Pourquoi cette évolution ? Une mutation des attentes et du rapport au travail

Le succès des modèles alternatifs de travail s’explique en grande partie par les transformations des attentes, notamment des jeunes générations :

  • La Génération Z ne se projette pas spontanément dans une carrière linéaire. Elle cherche du sens, de la liberté, des expériences variées.
  • Les générations Y et Z aspirent à un travail "sur-mesure", fondé sur la confiance, la flexibilité et la reconnaissance individuelle.

Le rapport "Début de carrière : ce que veulent les futurs diplômés en 2025", réalisé par JobTeaser et l’Edhec NewGen Talent Centre, confirme cette recherche d’agilité et de sens.

Quels profils ? Une mosaïque de talents hors cadre traditionnel

Les nouvelles formes de travail regroupent une pluralité de statuts et de parcours :

  • Les micro-entrepreneurs, qui exercent à leur compte, dans des secteurs variés.
  • Les freelances experts, mobilisés pour des missions à haute valeur ajoutée.
  • Les "slasheurs", cumulant plusieurs activités, souvent à cheval entre salariat et indépendance. On en compte 4,5 millions en France.

Contrairement aux idées reçues, ces profils sont souvent hautement qualifiés. Ils interviennent sur des projets stratégiques, à fort enjeu d’innovation.

Ce que cela change pour les fonctions RH : de la gestion du personnel à l’orchestration des talents

L’essor de ces profils hybrides impose une transformation profonde des pratiques RH :

Des bénéfices indéniables…

  • Agilité accrue : capacité à ajuster les ressources en fonction des besoins projets.
  • Accès rapide à des expertises pointues, parfois rares sur le marché.
  • Réduction des coûts fixes : moins de charges sociales, de coûts d’infrastructure.
  • Recrutement accéléré : processus simplifié, engagement plus rapide.

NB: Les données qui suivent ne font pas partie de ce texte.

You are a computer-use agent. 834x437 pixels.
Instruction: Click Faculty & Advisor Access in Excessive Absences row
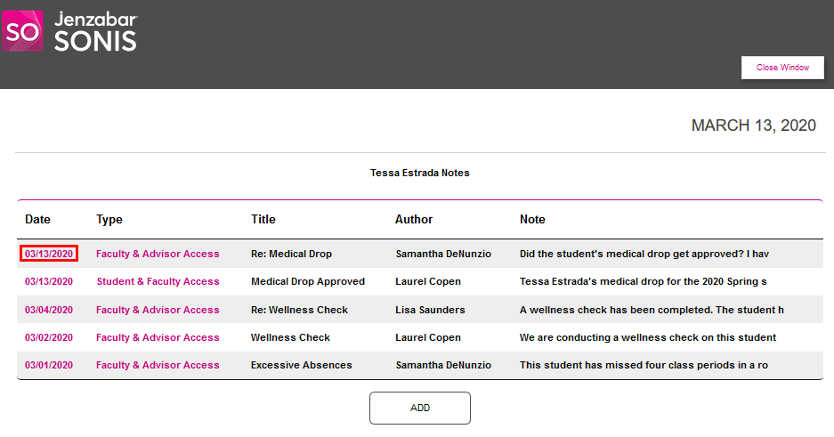(158, 365)
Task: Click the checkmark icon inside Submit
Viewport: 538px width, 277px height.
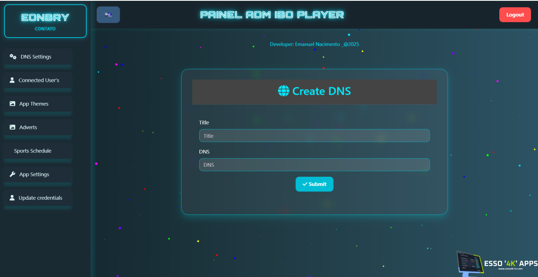Action: (305, 184)
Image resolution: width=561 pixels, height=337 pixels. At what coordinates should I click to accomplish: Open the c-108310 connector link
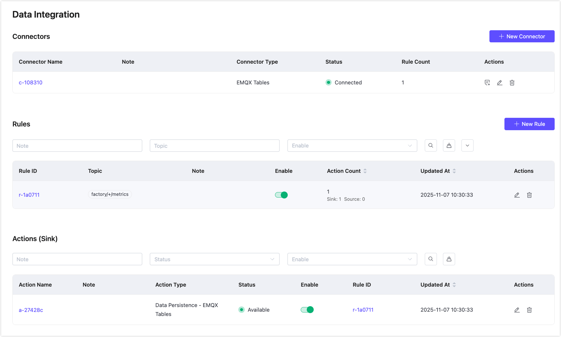tap(31, 82)
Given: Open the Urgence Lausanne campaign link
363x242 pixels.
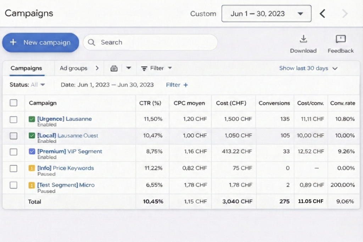Looking at the screenshot, I should pos(65,119).
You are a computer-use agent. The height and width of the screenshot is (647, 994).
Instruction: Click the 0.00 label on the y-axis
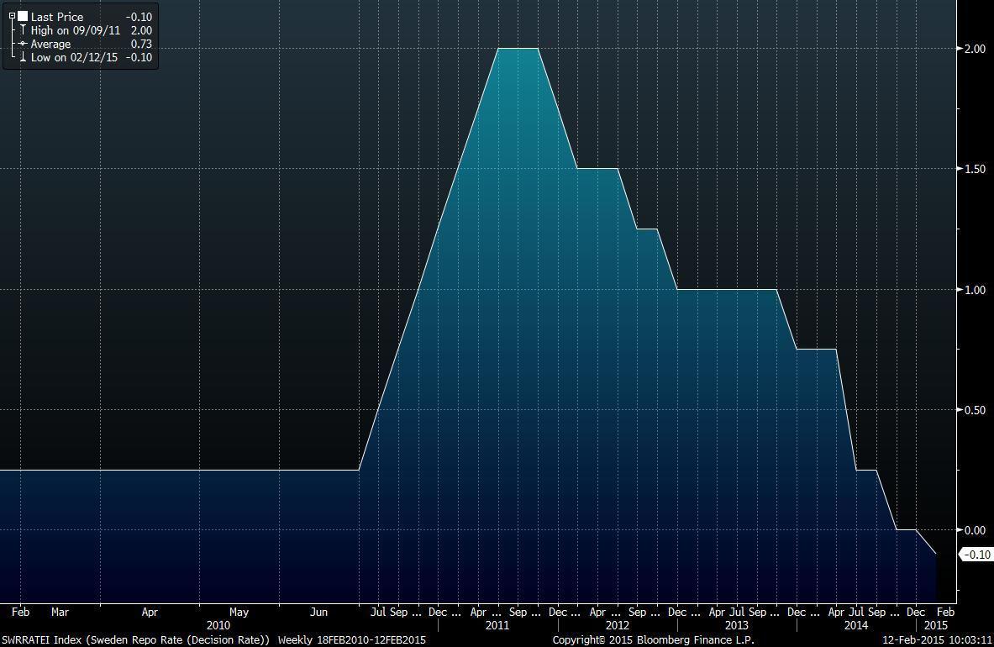coord(975,530)
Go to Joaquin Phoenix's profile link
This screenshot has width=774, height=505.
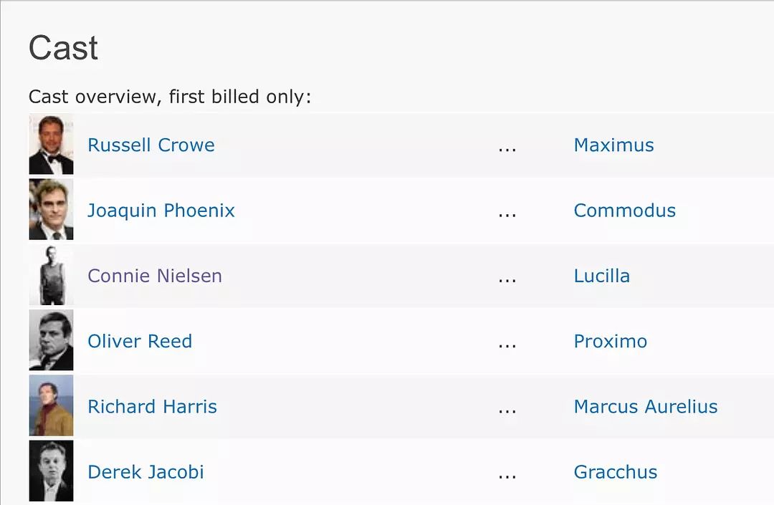(x=161, y=211)
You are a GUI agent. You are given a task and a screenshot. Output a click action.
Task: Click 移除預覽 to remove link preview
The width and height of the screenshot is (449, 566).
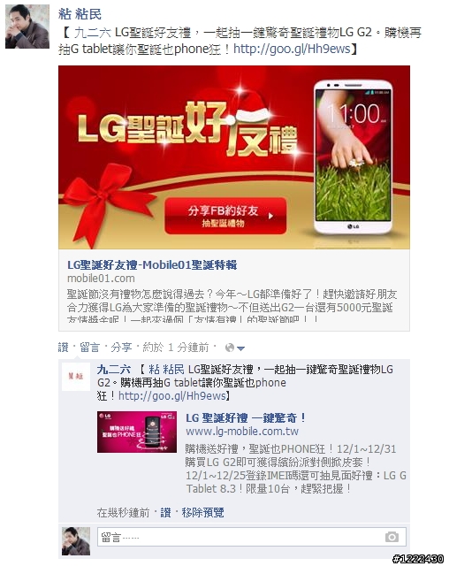coord(202,512)
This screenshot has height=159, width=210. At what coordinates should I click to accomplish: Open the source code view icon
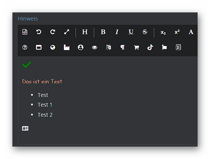point(25,32)
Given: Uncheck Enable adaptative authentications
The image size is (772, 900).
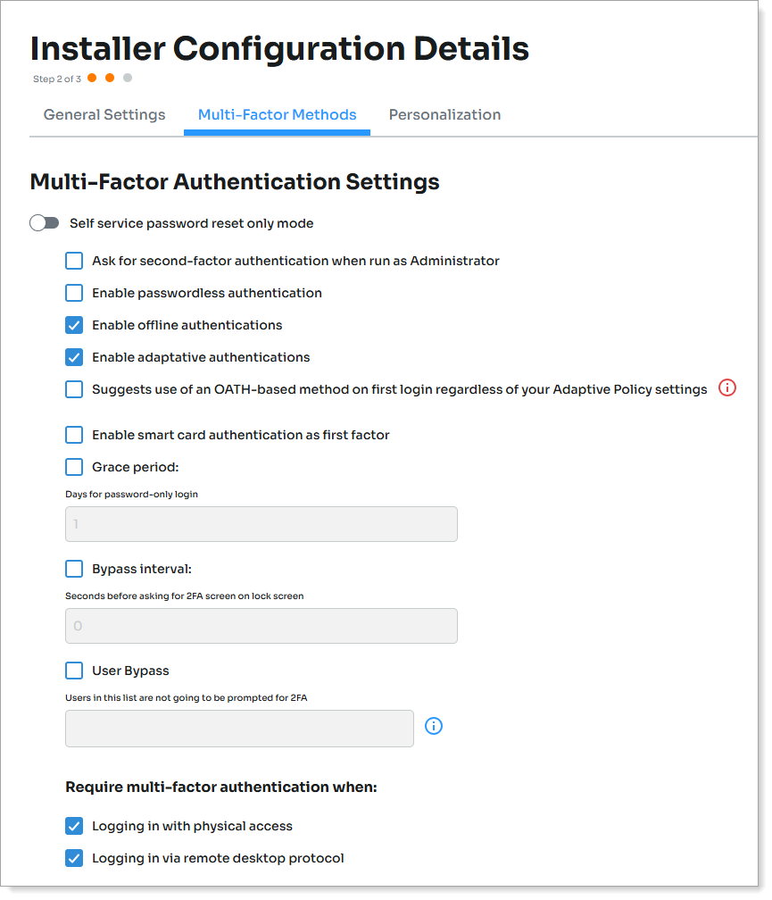Looking at the screenshot, I should pos(74,357).
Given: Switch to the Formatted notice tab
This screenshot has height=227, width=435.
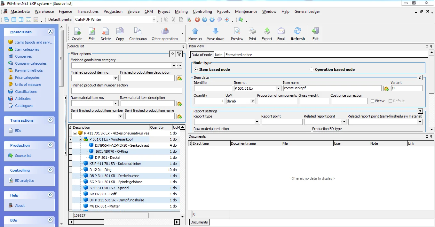Looking at the screenshot, I should 238,55.
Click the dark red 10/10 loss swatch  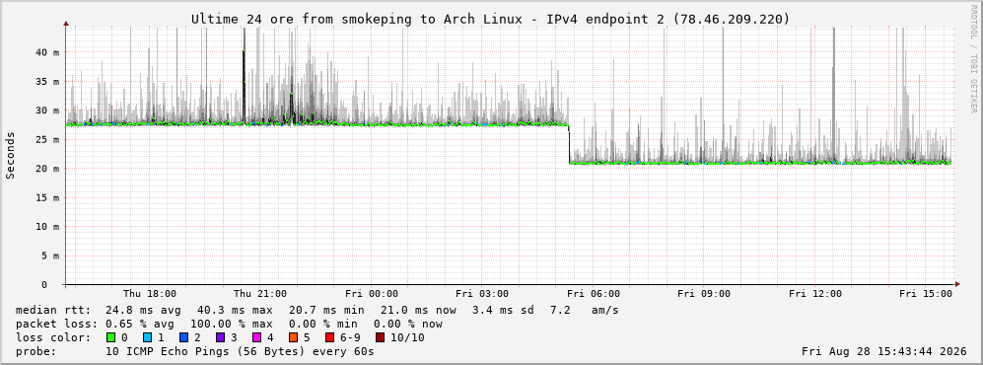point(381,338)
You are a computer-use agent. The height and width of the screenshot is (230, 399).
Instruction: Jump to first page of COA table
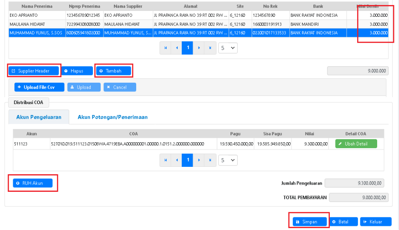click(x=165, y=160)
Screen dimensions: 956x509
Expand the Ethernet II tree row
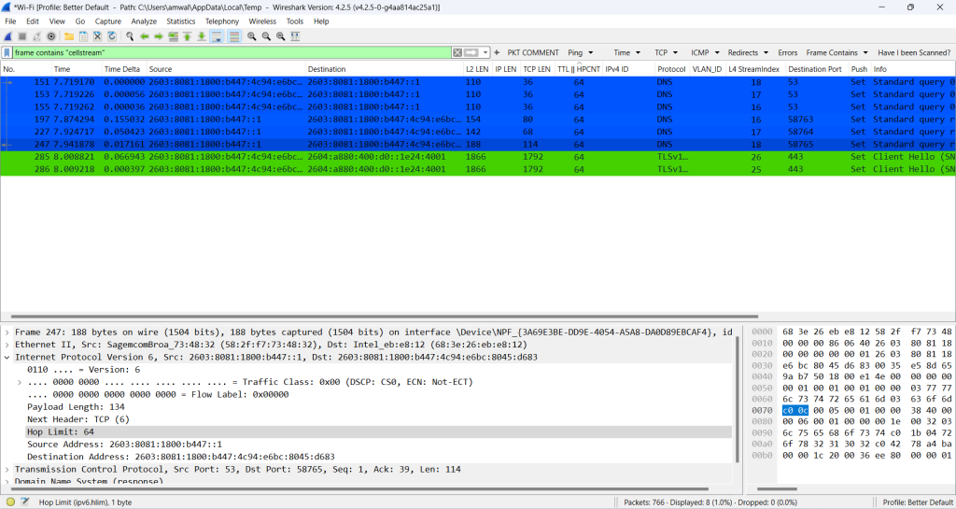7,344
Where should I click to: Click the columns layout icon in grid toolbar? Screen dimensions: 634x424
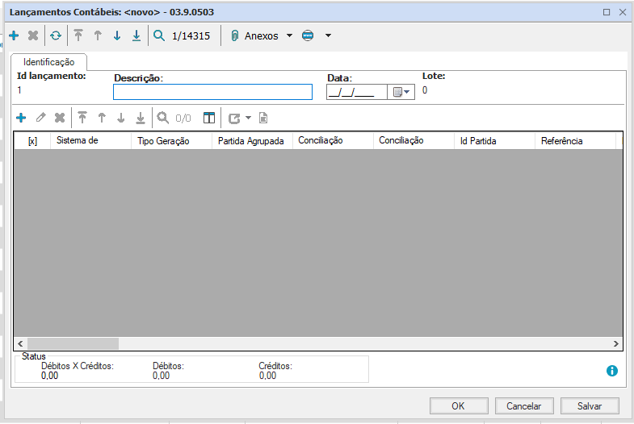pos(209,118)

… mais aussi de nouveaux défis à relever

  • Intégration organisationnelle : comment créer une dynamique d’équipe avec des talents externes ?
  • Fidélisation : difficile avec des indépendants. Comment bâtir une relation de confiance durable ?
  • Gestion des compétences : attention au risque de dépendance à des savoir-faire critiques hors de l’entreprise.
  • Cohésion et culture : comment embarquer des freelances dans une culture d’entreprise à laquelle ils n’appartiennent pas formellement ?

Panorama avantages / limites : une gestion stratégique du "contrat étendu"

Points de vigilance pour les fonctions RH

  1. Construire une politique d’intégration des freelances : onboarding, accès aux outils, participation aux rituels d’équipe.
  2. Piloter une marque employeur élargie : l’expérience freelance fait aussi partie de l’image de l’entreprise.
  3. Clarifier les aspects juridiques : droits, responsabilités, assurance, confidentialité.
  4. Éviter la fuite des savoirs-clés : cartographier les compétences critiques et sécuriser leur pérennité en interne.

Et demain ? Vers une fonction RH élargie aux talents externes

La tendance ne va pas ralentir. Nous allons vers des modèles hybrides, mêlant CDI, freelances, temps partiels, slasheurs, partenaires… L’entreprise devient un écosystème ouvert de talents, et les RH, les chefs d’orchestre de cette complexité.

Le défi ? Passer d’une logique de gestion du personnel à une stratégie de gestion des contributions.

Contributrices de cet article : Hélène Frieh, Marion Cognard, Camille Timmerman, Camille Creton

Ce qu'il faut retenir

Le travail indépendant bouleverse les modèles traditionnels d’organisation. De plus en plus présents, freelances et slasheurs imposent une réinvention du rôle RH. Agilité, expertise, flexibilité : les avantages sont réels, mais nécessitent une approche structurée pour intégrer ces talents, préserver la culture d’entreprise et sécuriser les compétences clés. Les RH doivent désormais orchestrer un écosystème hybride fondé sur la contribution, pas seulement sur le contrat.